The destructive nature of the sea fit Turner’s view of the encroachment of industrialization on the restless impulse of nature to resist.  Sea and sky are progressively intermingling and the desperate calamity is highlighted centrally in a shaft of light massing the powerful waves, the broken ship and the desperate survivors clinging to life in a single maelstrom. Soon Turner’s vision progressively loosened itself of the need for specific detail, and he brought increased contrast between hazy contrasts and impressions of light and dense crimsons and onyx of both objects and sky.

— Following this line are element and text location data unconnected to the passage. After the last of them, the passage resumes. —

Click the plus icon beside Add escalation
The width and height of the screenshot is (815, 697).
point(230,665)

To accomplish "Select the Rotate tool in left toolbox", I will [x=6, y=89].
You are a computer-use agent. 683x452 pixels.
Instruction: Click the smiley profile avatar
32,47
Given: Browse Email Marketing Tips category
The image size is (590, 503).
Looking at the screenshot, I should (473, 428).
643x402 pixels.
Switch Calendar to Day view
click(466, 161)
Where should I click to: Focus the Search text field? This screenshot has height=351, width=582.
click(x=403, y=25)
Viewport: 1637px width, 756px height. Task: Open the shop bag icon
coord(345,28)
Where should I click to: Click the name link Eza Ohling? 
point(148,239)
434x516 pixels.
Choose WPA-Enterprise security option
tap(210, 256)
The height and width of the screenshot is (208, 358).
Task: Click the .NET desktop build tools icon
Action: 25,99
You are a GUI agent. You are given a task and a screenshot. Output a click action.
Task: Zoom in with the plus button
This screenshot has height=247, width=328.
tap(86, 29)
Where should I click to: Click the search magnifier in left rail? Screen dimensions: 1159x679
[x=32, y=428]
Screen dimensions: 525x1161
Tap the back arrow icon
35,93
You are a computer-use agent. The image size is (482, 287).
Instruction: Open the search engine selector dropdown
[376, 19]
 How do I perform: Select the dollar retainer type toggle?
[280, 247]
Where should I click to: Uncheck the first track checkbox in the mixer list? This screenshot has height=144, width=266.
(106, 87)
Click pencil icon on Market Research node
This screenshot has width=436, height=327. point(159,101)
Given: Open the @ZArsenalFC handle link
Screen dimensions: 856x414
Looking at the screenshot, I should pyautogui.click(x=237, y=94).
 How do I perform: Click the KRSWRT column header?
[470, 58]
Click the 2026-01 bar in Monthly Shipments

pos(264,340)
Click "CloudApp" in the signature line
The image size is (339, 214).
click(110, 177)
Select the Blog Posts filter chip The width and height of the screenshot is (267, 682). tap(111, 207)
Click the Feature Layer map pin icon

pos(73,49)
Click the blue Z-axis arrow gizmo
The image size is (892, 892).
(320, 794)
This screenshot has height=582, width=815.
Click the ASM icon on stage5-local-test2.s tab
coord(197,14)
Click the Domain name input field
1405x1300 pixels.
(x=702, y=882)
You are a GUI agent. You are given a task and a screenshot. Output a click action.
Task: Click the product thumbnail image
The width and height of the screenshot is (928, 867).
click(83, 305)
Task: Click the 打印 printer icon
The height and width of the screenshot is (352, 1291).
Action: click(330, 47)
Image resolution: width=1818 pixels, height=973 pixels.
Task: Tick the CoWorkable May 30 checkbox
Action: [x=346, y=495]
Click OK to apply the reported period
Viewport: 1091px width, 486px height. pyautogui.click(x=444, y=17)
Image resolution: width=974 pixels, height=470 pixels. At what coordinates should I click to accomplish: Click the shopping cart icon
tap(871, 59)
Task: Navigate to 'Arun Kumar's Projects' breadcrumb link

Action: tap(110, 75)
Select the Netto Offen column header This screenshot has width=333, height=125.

Turner    The Shipwreck   1810

Turner   The Fighting Termeraire  1839

The final dissolution of form to the emotive quality of color and shade dominated the final projection of Turner’s art.  As the  art world  held to an academy of proportion, realism and comfort, Turner pushed completely off into the surreal, where edge, form and content are sublimated to the evoked emotion as expressed in color and light, presaging the twentieth century before the nineteenth was half over.  Paintings such as Rain Steam and Speed-the Great Western Railway and Snow Storm  are glassy sheens of color in which form is sublimated to the creative impulse of the artist to the point of near irredeemability.

Turner
Rain Steam and Speed –  Great Western Railway  1844
Turner   Snow Storm  1842

The over 2000 images that Turner created can not possibly be given justice in an essay of a few paragraphs and images.  Needless to say the importance of Turner is reflected in the need to see more and more of the work to try to gauge the artist’s creative journey as an unbounded romantic in a world of assimilation.  Turner, much like Beethoven is revered for what every succeeding artist thought they saw in his work, and the sense of having to answer to it artistically.  The bountiful diversity of artistic expression ever since owes much of its confident willingness to test boundaries on Turner’s willingness to leave the safe course  behind.

A trip to England for the art lover must leverage time for the Turner experience.  Perhaps, you will never see the world quite the same way again.